Internet non c’era, i telefonini neanche, e l’unico numero a disposizione era quello dell’agenzia. Dalle ore 18.01 del venerdì (al nord, almeno) l’unica voce che il cliente poteva ascoltare era quella della segreteria telefonica. “Grazie di aver chiamato. La nostra agenzia osserva i seguenti orari di apertura... La preghiamo di contattarci in orario di ufficio. Grazie.”

Poi è arrivata la liberalizzazione delle licenze, le agenzie nei centri commerciali, le aperture del sabato mattina e - infine - il web. La pacchia è finita. È arrivata la concorrenza. Certo, in questi ultimi 10 anni - grazie soprattutto alle low cost e alle Olta - il mercato si è sensibilmente allargato. Oggi viaggiare non è più affare per ricchi, si va in vacanza più volte all’anno, la villeggiatura da un mese è roba del secolo scorso. Ma c’è la concorrenza.  

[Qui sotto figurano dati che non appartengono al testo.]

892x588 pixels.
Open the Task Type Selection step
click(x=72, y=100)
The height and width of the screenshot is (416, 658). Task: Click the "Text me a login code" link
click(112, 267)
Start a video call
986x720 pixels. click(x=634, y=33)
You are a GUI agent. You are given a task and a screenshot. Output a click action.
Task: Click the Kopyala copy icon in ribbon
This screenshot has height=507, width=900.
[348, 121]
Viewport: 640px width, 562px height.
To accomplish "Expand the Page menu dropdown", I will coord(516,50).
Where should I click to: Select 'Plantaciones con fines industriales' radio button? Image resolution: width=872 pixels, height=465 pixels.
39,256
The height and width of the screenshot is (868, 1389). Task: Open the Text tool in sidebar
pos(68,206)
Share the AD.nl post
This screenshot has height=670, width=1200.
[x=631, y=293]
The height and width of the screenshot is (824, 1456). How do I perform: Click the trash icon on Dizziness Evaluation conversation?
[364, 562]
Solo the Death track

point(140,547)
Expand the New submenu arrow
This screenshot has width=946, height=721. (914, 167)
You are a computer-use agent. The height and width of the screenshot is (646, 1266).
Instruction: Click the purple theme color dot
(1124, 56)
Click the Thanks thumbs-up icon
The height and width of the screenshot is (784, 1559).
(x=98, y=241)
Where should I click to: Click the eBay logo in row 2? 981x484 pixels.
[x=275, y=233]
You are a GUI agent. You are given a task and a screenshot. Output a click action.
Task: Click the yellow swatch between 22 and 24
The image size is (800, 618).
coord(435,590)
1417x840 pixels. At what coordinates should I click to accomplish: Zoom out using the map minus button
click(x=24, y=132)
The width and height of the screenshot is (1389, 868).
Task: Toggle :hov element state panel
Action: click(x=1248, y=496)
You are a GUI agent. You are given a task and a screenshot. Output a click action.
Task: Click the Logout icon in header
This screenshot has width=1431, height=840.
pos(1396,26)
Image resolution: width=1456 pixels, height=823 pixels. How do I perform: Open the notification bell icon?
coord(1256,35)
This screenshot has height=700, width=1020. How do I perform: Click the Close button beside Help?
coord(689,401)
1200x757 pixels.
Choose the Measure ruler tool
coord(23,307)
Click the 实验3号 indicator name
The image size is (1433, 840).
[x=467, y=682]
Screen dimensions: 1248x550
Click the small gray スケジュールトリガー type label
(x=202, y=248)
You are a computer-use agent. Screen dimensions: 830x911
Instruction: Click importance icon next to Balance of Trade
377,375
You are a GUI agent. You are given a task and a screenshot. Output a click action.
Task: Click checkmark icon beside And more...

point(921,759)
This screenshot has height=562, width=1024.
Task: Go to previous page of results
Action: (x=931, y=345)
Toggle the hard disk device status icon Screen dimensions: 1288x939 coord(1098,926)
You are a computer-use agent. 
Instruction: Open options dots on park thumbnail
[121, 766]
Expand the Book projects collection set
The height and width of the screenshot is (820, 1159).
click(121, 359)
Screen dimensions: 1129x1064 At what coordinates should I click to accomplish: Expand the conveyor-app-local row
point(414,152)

Attendere che il cliente, come una volta, entri in agenzia, si accomodi e si senta rivolgere un invitante “Buongiorno, allora, dove posso mandarla di bello, in vacanza?” è pura illusione. Il cliente bisogna andare a cercarselo fuori, nella strada, e cacciarlo come i nostri progenitori con la clava, strappandolo alla spietata concorrenza di altri eredi di progenitori con la clava. E come si fa?! Un solo esempio.

Eliseo Capretti è lo storico fondatore e titolare di Ocean Viaggi, agenzie di viaggi con sede principale a Salò (BS). Storico perché lavora da più di trent’anni, non perché non sia sveglio e al passo coi tempi. Anzi. Uno dei suoi business è organizzare crociere a tema. Ne ha fatte coi ciclisti, accompagnati da un campione del passato. Ne ha fatte con ballerini e orchestre. Ne ha in portafoglio di speciali sulla salute e sul benessere. Numeri? Centinaia di adesioni, e spesso liste chiuse ben prima della partenza.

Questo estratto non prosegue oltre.